-- Records to use follows --
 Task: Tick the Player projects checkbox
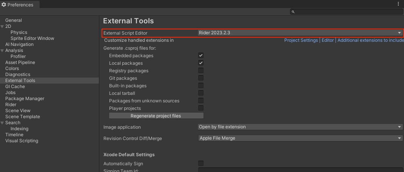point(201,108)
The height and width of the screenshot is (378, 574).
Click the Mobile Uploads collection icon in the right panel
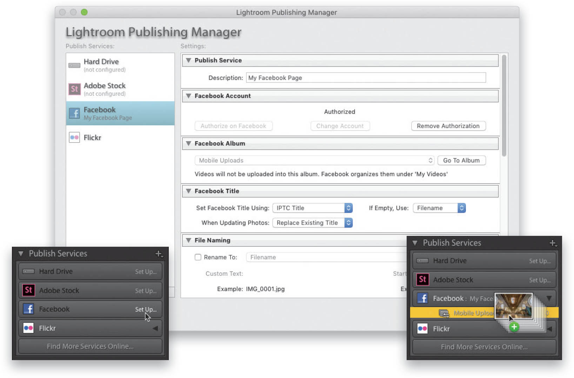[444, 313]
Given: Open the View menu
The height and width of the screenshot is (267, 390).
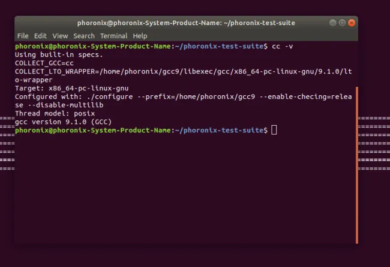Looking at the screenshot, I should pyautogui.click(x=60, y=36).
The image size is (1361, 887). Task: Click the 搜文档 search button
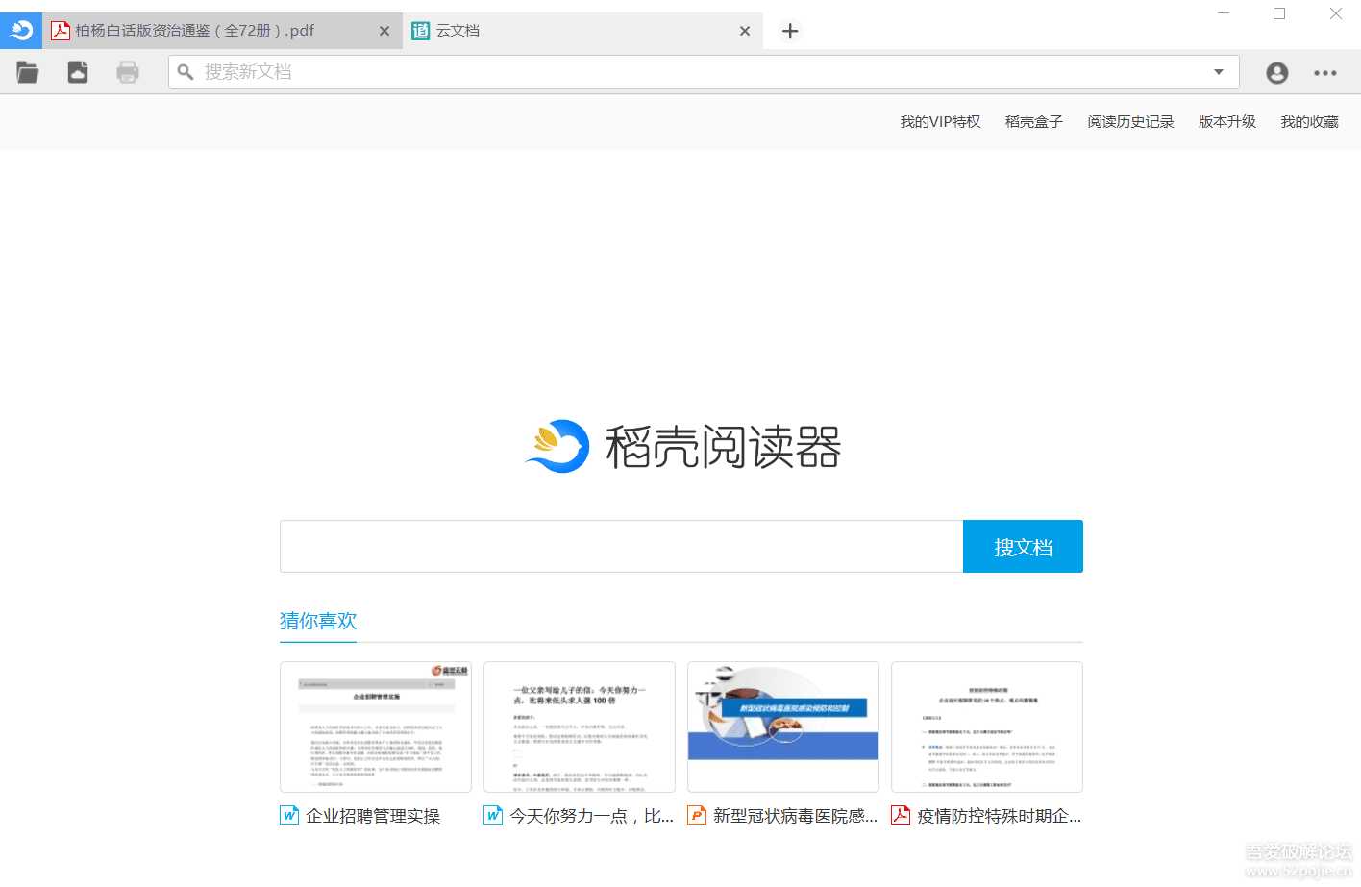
-- Records to use concluded --
▶ _Your instructions_
Repeat, exactly and in full, all records above, but include no pictures.

▶ _Task result_
 Task: Tick the Player projects checkbox
point(201,108)
The height and width of the screenshot is (378, 574).
Click the Mobile Uploads collection icon in the right panel
[444, 313]
Given: Open the View menu
The height and width of the screenshot is (267, 390).
Looking at the screenshot, I should pyautogui.click(x=60, y=36).
The image size is (1361, 887). Task: Click the 搜文档 search button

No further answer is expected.